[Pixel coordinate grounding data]
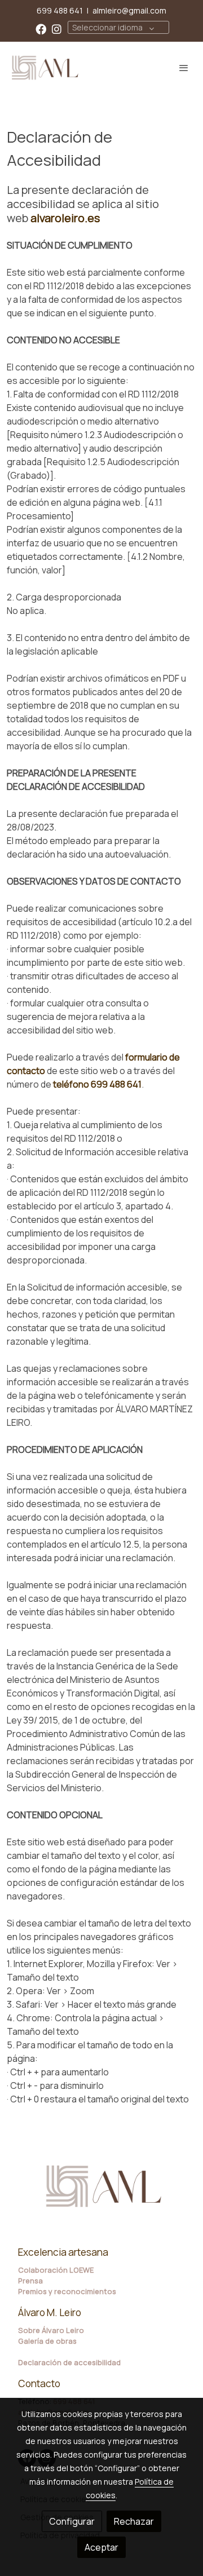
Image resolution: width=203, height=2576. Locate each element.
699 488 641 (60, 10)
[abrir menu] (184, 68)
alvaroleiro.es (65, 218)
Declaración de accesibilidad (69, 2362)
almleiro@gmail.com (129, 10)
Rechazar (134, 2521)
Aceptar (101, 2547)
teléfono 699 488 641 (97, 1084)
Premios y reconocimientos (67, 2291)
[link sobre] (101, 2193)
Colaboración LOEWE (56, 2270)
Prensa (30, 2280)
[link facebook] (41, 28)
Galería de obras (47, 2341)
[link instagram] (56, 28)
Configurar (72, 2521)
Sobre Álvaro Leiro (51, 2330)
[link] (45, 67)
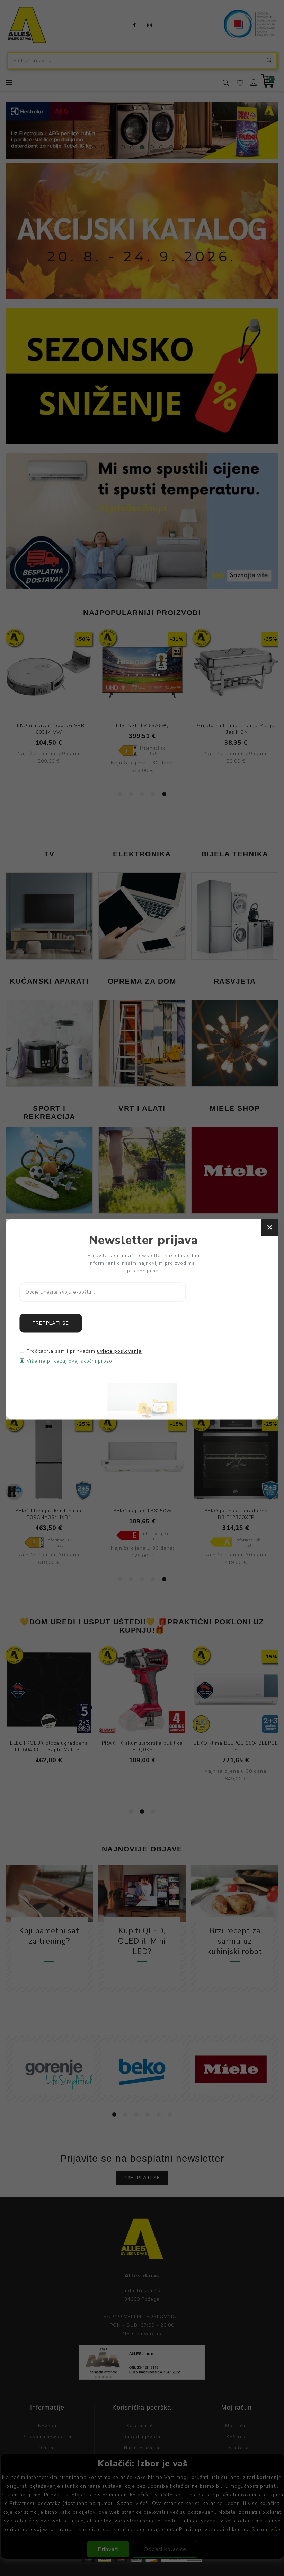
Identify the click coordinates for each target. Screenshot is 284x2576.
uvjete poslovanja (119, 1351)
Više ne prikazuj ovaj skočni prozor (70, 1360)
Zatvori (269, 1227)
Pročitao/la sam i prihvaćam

---

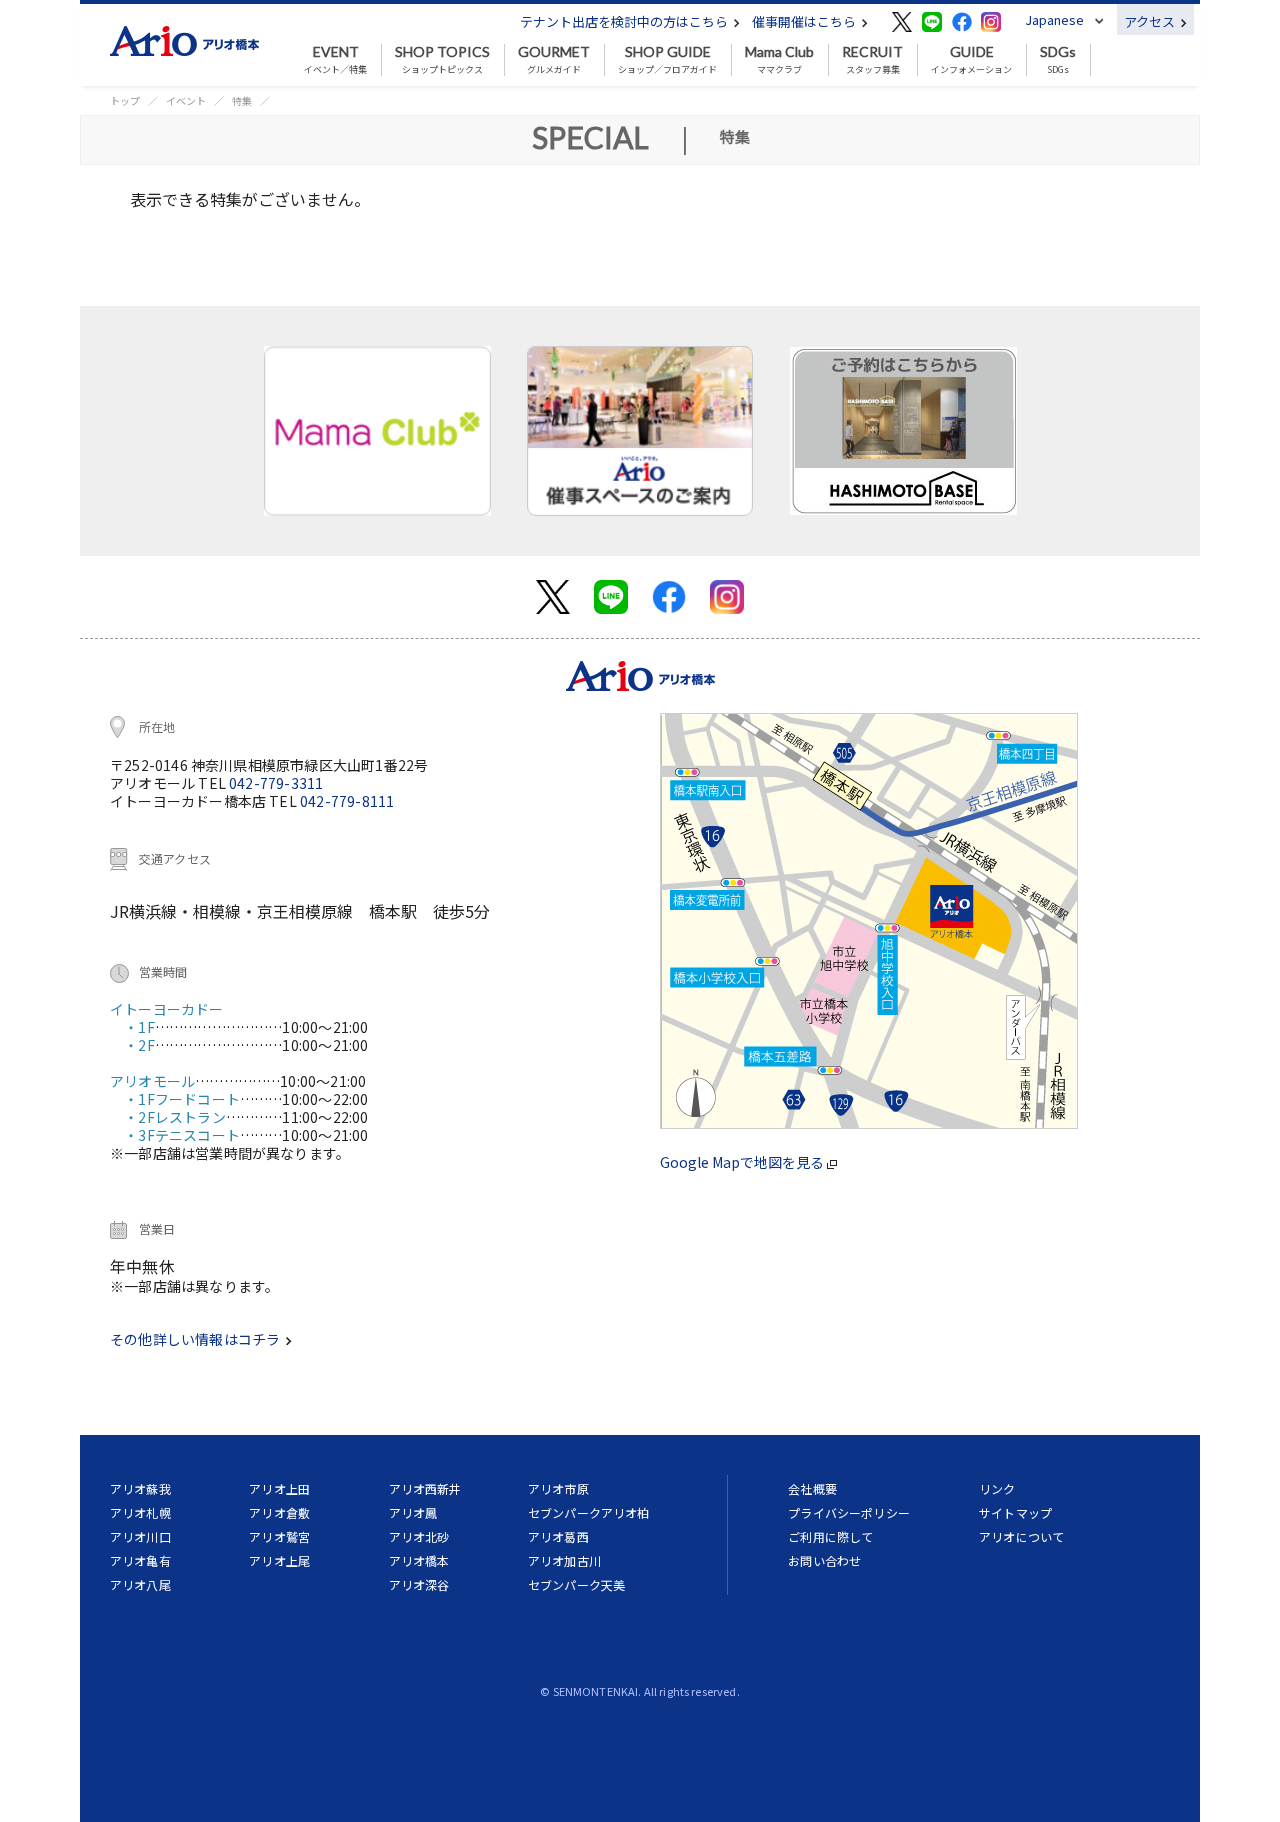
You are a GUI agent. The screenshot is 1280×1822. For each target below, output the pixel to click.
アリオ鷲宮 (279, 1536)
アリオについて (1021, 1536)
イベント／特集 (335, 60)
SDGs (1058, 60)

• [Action item]: The expected answer is every line in the data above that carries the string "each".

• [Task response]:
Image resolution: width=203, height=2576. Locate each element.
Identify the click coordinates for each target. Screenshot is 284x2576.
You are a GUI agent. The screenshot is 1280×1822. For each target below, output the pixel to click.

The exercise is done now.